WHAT NEEDS TO BE DONE:
Every line with "Facebook" in it must be copied from the data.

[SUPPLIED MATERIAL]

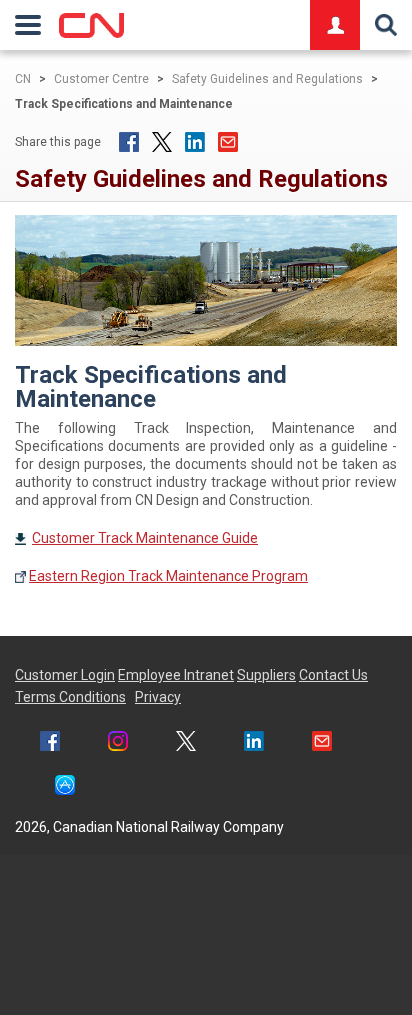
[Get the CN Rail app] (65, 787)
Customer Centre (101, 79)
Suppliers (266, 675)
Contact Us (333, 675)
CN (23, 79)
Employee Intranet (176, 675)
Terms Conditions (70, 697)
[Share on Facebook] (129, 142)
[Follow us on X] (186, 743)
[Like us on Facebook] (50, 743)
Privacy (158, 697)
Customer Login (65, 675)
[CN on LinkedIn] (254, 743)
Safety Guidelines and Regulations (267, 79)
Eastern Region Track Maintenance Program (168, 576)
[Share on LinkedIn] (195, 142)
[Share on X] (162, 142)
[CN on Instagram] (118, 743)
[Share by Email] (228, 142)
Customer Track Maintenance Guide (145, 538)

[/SUPPLIED MATERIAL]
[SUPPLIED MATERIAL]

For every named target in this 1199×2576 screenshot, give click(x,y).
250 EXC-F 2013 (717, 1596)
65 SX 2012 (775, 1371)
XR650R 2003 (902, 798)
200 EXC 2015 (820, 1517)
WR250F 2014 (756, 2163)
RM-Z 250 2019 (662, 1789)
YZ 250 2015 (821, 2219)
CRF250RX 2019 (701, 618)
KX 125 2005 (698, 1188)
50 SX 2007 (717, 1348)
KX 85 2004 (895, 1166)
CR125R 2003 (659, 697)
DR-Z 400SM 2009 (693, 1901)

[/SUPPLIED MATERIAL]

WRITTEN SOLUTION:
[Share on Facebook] (129, 142)
[Like us on Facebook] (50, 743)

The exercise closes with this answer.